See the Graph Sources concept documentation for details.

Policy Enforcement

Policies are automatically enforced during query execution, ensuring users only see data they're authorized to access. No special syntax is required—policies are applied transparently.

See the Policy Enforcement concept documentation for details.

Getting Started

Basic JSON-LD Query

{
  "@context": {
    "ex": "http://example.org/ns/"
  },
  "select": ["?name"],
  "where": [
    { "@id": "?person", "ex:name": "?name" }
  ]
}

Basic SPARQL Query

PREFIX ex: <http://example.org/ns/>

SELECT ?name
WHERE {
  ?person ex:name ?name .
}

Basic Cypher Query

MATCH (person:Person)
RETURN person.name

Query with Time Travel

{
  "@context": {
    "ex": "http://example.org/ns/"
  },
  "from": "ledger:main@t:100",
  "select": ["?name"],
  "where": [
    { "@id": "?person", "ex:name": "?name" }
  ]
}

Query Performance

Fluree's query engine is optimized for:

  • Automatic Join Ordering: The planner reorders all WHERE-clause patterns (triples, UNION, OPTIONAL, MINUS, search patterns, and more) using statistics-driven cardinality estimates. When database statistics are available, it uses HLL-derived property counts; otherwise it falls back to heuristic constants.
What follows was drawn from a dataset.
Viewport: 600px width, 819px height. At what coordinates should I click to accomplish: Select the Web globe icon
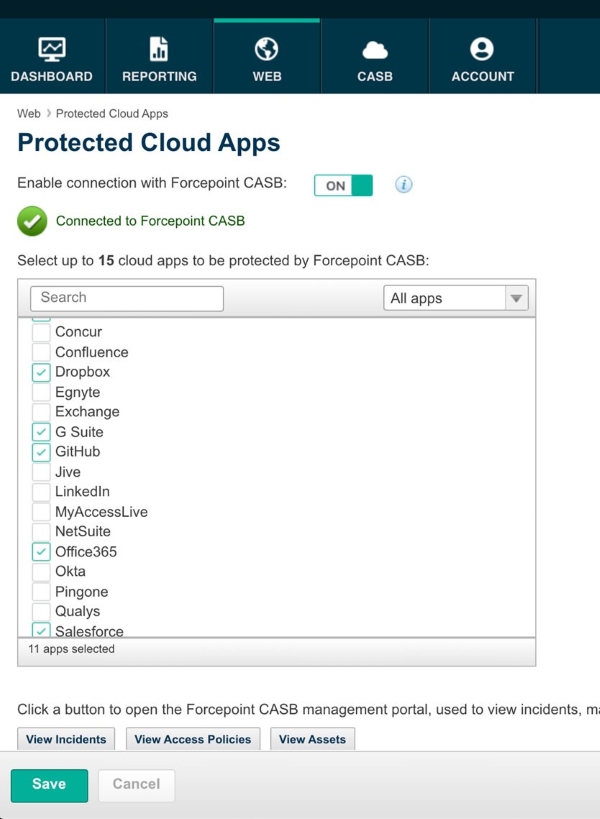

Estimates are context-aware — the planner tracks which variables are already bound and adjusts costs accordingly, so a triple whose subject is bound from an earlier pattern is scored as a cheap per-subject lookup rather than a full scan.
  • Index Selection: Automatically chooses optimal indexes (SPOT, POST, OPST, PSOT) based on which triple components are bound.
  • Filter Optimization: Filters are automatically applied as soon as their required variables are bound, regardless of where they appear in the query. Range-safe filters are pushed down to index scans, and filters are evaluated inline during joins when possible.
  • Streaming Execution: Results stream as they're computed
  • Parallel Processing: Parallel execution where possible

Best Practices

  1. Use Appropriate Indexes: Structure queries to leverage indexes
  2. Limit Result Sets: Use LIMIT clauses for large result sets
  3. Time Travel Efficiency: Use @t: when transaction numbers are known
  4. Graph Source Selection: Choose appropriate graph sources for query patterns
  5. Policy Awareness: Understand how policies affect query results

Bundling queries

When you have multiple independent queries that should all see the same data — or that you'd otherwise issue as N concurrent HTTP requests — use the Multi-query envelope. It runs N JSON-LD and/or SPARQL queries in parallel against a single resolved snapshot, with shared @context / opts defaults and per-alias result assembly.